I have seen many Owl Drug bottles.  Most sell below $300.  And I have always heard of the Grand Pappy Owl.  It's an oddity in the KT-1 group.  It only comes in 5" size.  It's a 2 wing, but the embossing orientation is that of a 1 wing bottle. (Company name is on it's own panel and not above the Owl logo on the front as other 2 wings are).  I have never seen one for sale.  That is, until a few days ago.  I had no idea what one would sell for, so it was a shock to find out the winning bid of  $2840!  I have never seen another Owl Drug bottle of any kind sell for this amount.  So keep your eyes out for this one.  It's worth being behind a mortgage payment or two.  [8D]

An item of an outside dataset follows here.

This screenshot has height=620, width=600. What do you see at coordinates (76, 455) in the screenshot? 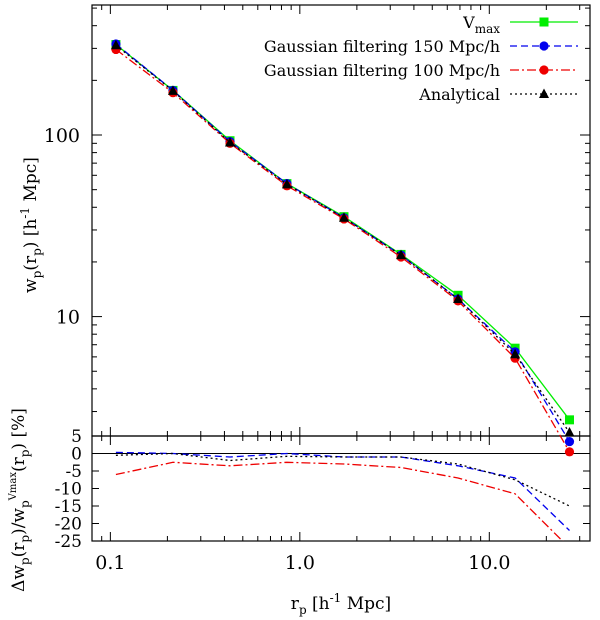
I see `residual-y-tick-label-1: 0` at bounding box center [76, 455].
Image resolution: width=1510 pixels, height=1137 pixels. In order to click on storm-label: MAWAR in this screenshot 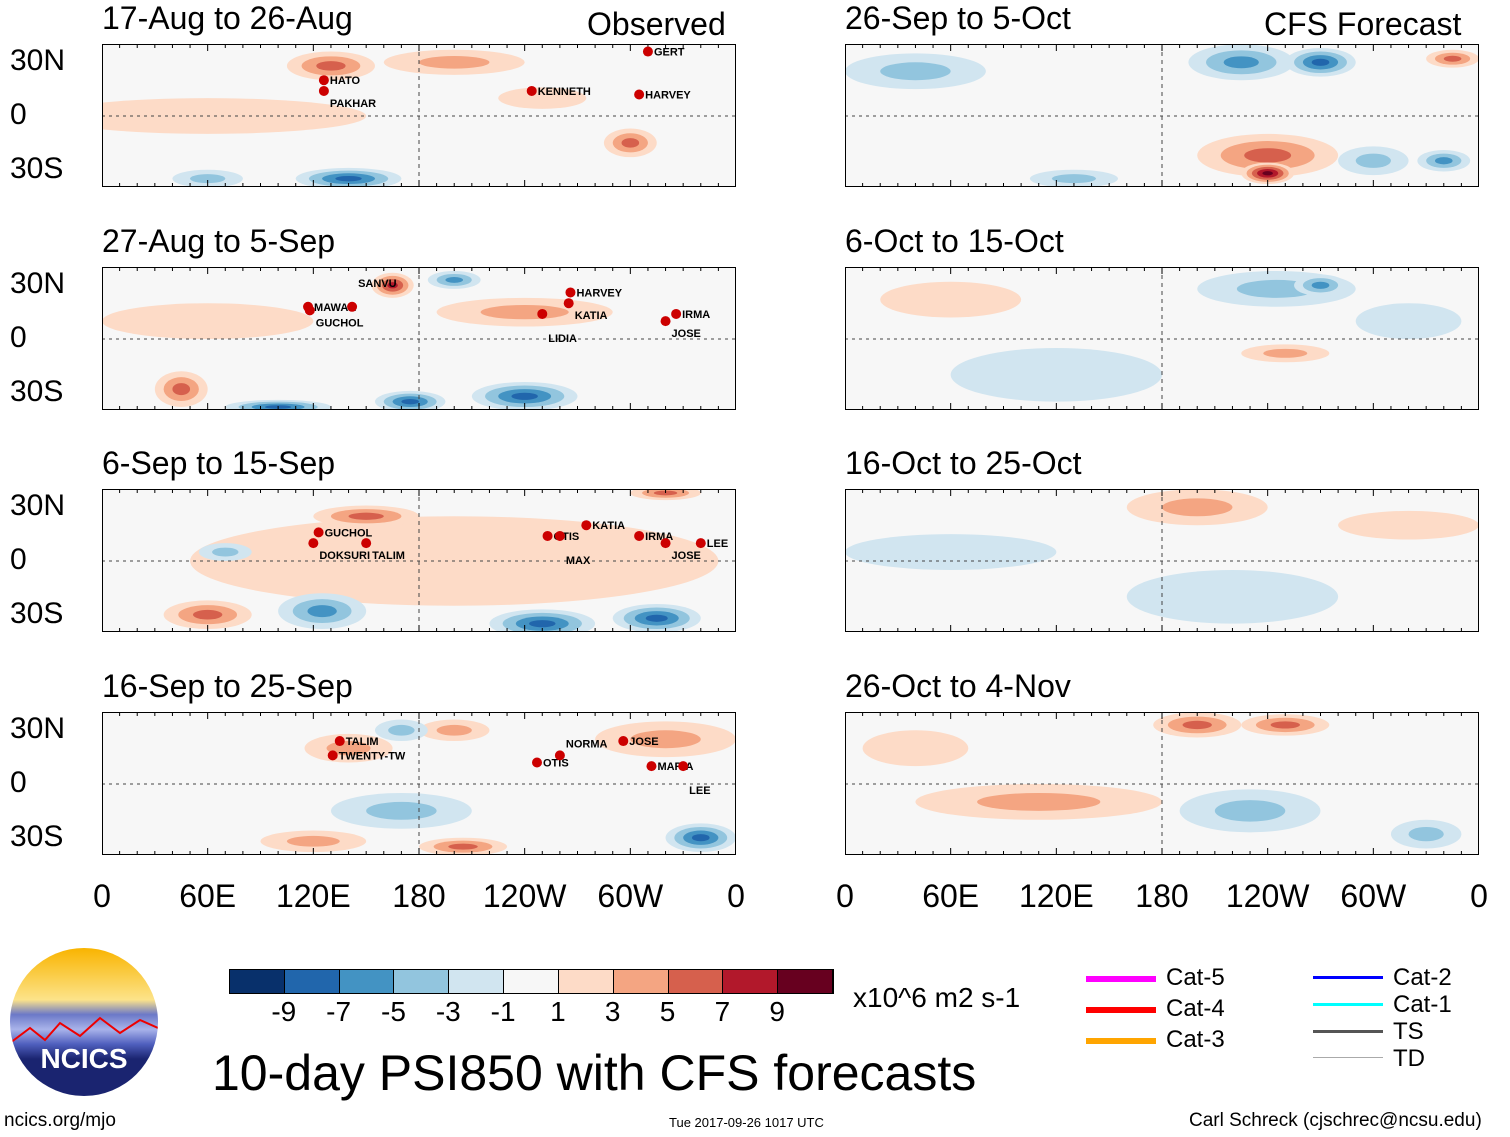, I will do `click(335, 308)`.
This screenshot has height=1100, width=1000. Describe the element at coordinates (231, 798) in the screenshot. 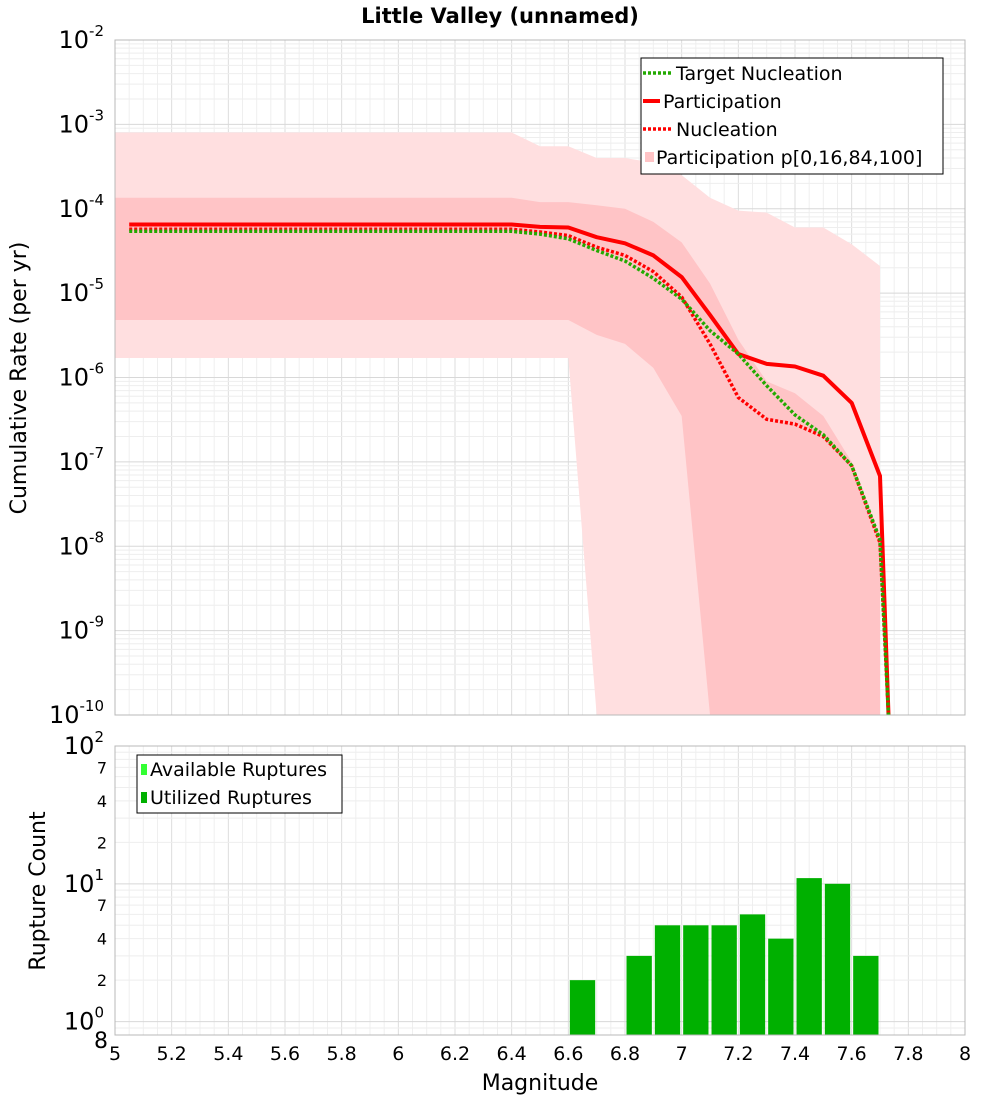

http://cgi.ebay.com/ws/eBayISAPI.dll?ViewItem&rt=nc&nma=true&item=250764127278&si=z7GQcvxgE5%252FQEqS2IwypspH821Y%253D&viewitem=&sspagename=STRK%3AMEWAX%3AIT

 **There may be more rare and expensive Owl Drug bottles out there, but this is the most expensive that I know about so far**


----------



## CALDIGR2

I have dug those "Grandpappy" "Hooters" but never got ANYTHING close to that price. The best looking "Grandpappy" or "Hippie" Owl is the big square one. Although not necessarily a poison it did hold dangerous products that were not to be taken internally.


----------



## Poison_Us

Bottle was re-listed.  Evidently, a crack was found in the corner just before packing to the winner.  So back up it is.  Such a heart breaker.  Still a handsome example.  I'm sure it displays well.  I would try if I had the cash, but we keep buying stuff and the Columbia show is next weekend and we cant spend all the money before the show...


----------



## cowseatmaize

Crack? looks like a glued in piece of glass to me.


----------



## Poison_Us

Might be.  I just cringed when I saw it... [&o]


----------



## mctaggart67

When I first started collecting in 1980, at age 12, I saw a milk glass Owl Drug Co. embossed with either "Victoria, B.C." or "Vancouver, B.C." underneath the owl logo. I really wanted to buy the bottle because I thought the colour was interesting (as a new collector, I'd never seen milk glass before) and because my mother's side of the family is from British Columbia. The price was $50.00, and too dear for me, since a paper route was my only form of income. Instead, I settled for something else. Yes, I know, hindsight is 20/20!


----------



## cowseatmaize

Closed at $338. Huh, damage does affect price, go figure.[]


----------



## Poison_Us

I really thought it would have gone a bit higher, cuz 10% of the previous price is quite the hit.  
 I wouldn't have minded getting it for that price, but we had bigger things we are after.  Plus we still have to keep some money for the show this weekend.


----------